WORK REQUEST:
In the records below, the line that contains "This screenshot has height=900, width=979." marks the start. Copy it and each line after it through the end, exactly, without pictures.

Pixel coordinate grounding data
────────────────

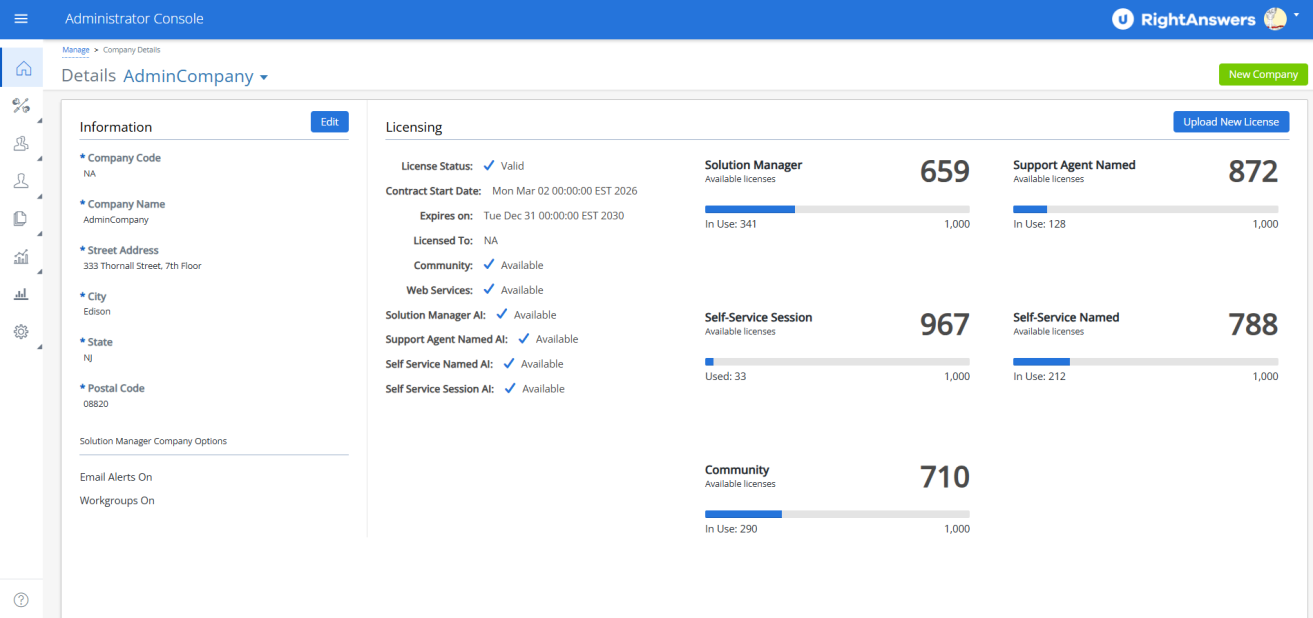Viewport: 1313px width, 618px height.
Task: Click the License Status Valid checkmark
Action: tap(489, 166)
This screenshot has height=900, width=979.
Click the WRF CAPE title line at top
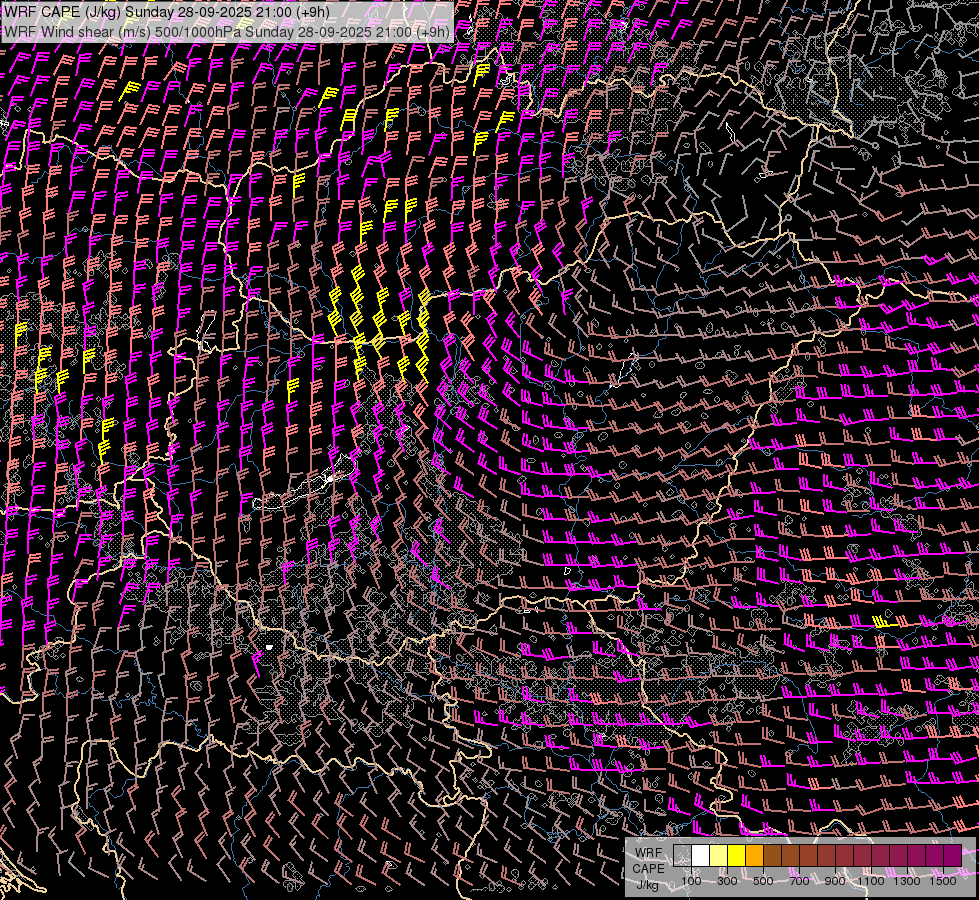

────────────────

OUTPUT OF THE TASK:
This screenshot has height=900, width=979.
Click the WRF CAPE title line at top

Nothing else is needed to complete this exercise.